24 ottobre 2019
Aggiornato 07:00

Claudio Marchisio lascia il calcio: «La testa c'era, il corpo non girava più»

Il campione bianconero: «Il futuro? Ho tante attività, ora ho bisogno di staccare». Ribery: «A Firenze mi sento amato. Mi manca solo l'Oktoberfest»

Claudio Marchisio con la maglia della Juventus
Claudio Marchisio con la maglia della Juventus ANSA

TORINO - Claudio Marchisio lascia il calcio giocato e lo annuncia in una conferenza stampa all'Allianz Stadium, nella sala «Gianni e Umberto Agnelli»: «Ho deciso di ritirarmi, non è stata una decisione facile. Negli ultimi mesi la mia testa c'era ma il mio corpo non girava più come prima. Ho cominciato a riflettere. Non è importante l'età che uno ha, potevo avere 30 o 40 anni, ma quello che uno si sente. Se non puoi dare il massimo giusto lasciare. Non è stata una notte semplice, cercavo una parola per riassumere tutto e quella parola è sogno».

Ho realizzato un sogno

Inevitabile pensare al passato, a una storia legata indissolubilmente alla Juventus e a quella parola evocata più volte, sogno: «Ho realizzato un sogno, quello di un ragazzo di Torino che voleva indossare la maglia della sua squadra del cuore. Ho vinto tantissimo, insieme ai miei compagni. Queste saranno emozioni che saranno sempre dentro di me. Sono contento di aver lasciato un bel ricordo e di aver ricevuto tanto affetto dai tifosi. Il rimpianto? Quello di non vincere la Champions con la Juve e l'Europeo con la Nazionale».

Futuro? Ora ho bisogno di staccare

Il sogno? «In Serie B vedere tanti campioni che hanno avuto la voglia di restare significa che la cosa più bella era indossare la maglia della Juve e basta» Il gol più bello? «Sono due: quello contro l'Inter e il primo segnato nel nuovo stadio, è stato l'inizio di un ciclo vincente irripetibile. La partita che vorrei rigiocare? Quella contro il Barcellona in finale di Champions a Berlino, anche solo una parte del secondo tempo». Sul futuro personale ancora nessun progetto: «Per ora mi godo la famiglia e mi riposo, ho già avviato negli anni attività fuori dal calcio ma ora ho bisogno di staccare».

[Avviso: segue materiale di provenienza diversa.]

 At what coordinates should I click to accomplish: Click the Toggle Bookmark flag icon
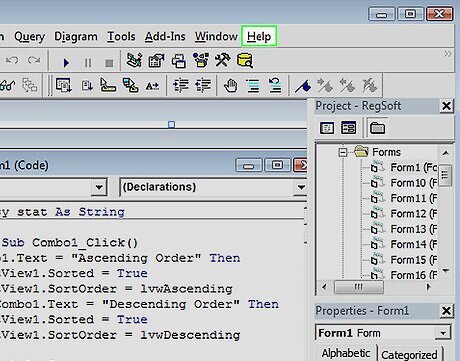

Franck Ribery con la maglia della Fiorentina
Franck Ribery con la maglia della Fiorentina (ANSA)

Ribery: A Firenze mi sento amato

«A Firenze sono felice e ho una responsabilità più grande alla Fiorentina perché la squadra è molto giovane e posso aiutarla con la mia esperienza». Parola di Franck Ribery ai media ufficiali del Bayern Monaco, il club con cui in 12 anni ha vinto tutto ed è stato un simbolo. «Firenze è più piccola di Monaco e la mentalità della gente è diversa. La passione dei tifosi viola mi ricorda quella vissuta a Marsiglia e mi piace. Altre cose mi ricordano Monaco come il rispetto delle persone. Qui ho trovato tutto ciò di cui la mia famiglia ha bisogno, manca solo l'Oktoberfest». Ribery, 36 anni, ne ha trascordi 12 a Monaco di Baviera.

La pressione mi piace e mi stimola

«Non posso dimenticarli, ho goduto di grandi vittorie, lasciato tanti amici, mi sono sentito a casa e so che ci tornerò quando smetterò di giocare». Poi ha aggiunto: «Tre settimane prima che decidessi di venire alla Fiorentina mia moglie mi disse: 'Penso che andremo a Firenze'. Aveva ragione. Siamo davvero felici, non mi aspettavo una simile accoglienza e non scorderò mai la presentazione allo stadio. Sono stato subito amato. E' naturale - ha concluso - che le aspettative nei miei confronti siano alte ma la pressione mi piace e mi stimola, voglio fare grandi cose per me, per il club e per i tifosi».